The only way to reach the alley behind the squared and butted businesses was by an adjoining road. Nigel took the perpendicular avenue and ran his idle knuckles over the cold smooth stucco walls. Thoughts of Sam assailed him. The taste of her skin. The hum in her throat.
It would have been so much simpler if I only wanted to sleep with her.

He forced his mind back to his surroundings. A gap in the buildings opened on a thin, tidy passage – just large enough for delivery vans.

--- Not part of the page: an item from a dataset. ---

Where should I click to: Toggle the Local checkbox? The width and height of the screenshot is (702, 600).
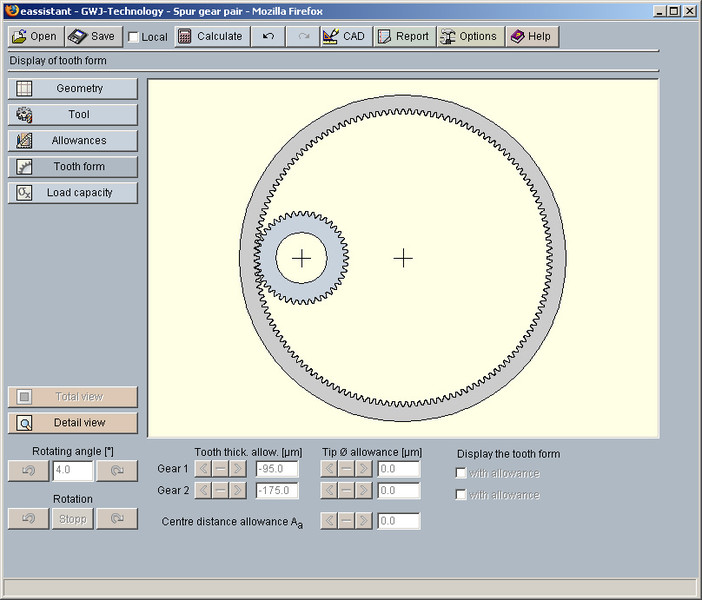134,37
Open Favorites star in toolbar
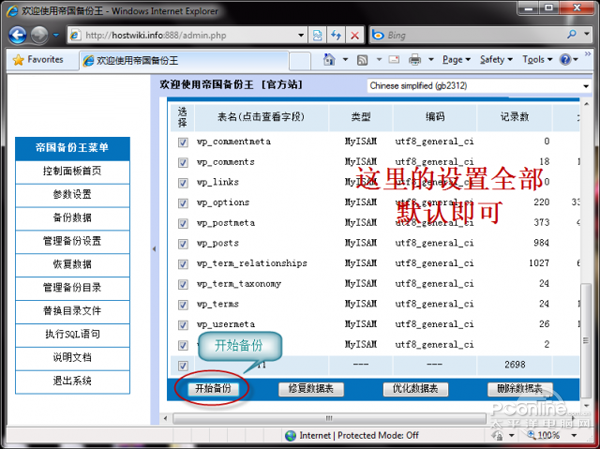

His search didn’t take long. Beneath the third bin’s lid, there was a newish Nokia resting forlornly on an earthy pile of almost-frozen potato peelings. Nigel cleaned it with his thigh before flipping through the device’s memory.

Voices lilted from a window someone had popped at the building’s rear. Not wishing to be seen, he walked back toward Erskine Road engrossed in the search of names and numbers.

He froze when ‘William Turner’ lit the screen.
Wellington Turner, more likely
.

Nigel didn’t believe in coincidence. It was a term used by those who failed to notice connections.

What was some drug peddling kid doing with Sam’s godfather’s number?

His answer came in the form of a pebble spinning past the alley’s mouth. Nigel dropped the Nokia into his pocket and turned an ear toward Regent Street. The flash and spatter of wet wheels muffled too much. But he made out the curve of a head-shaped shadow on the sidewalk.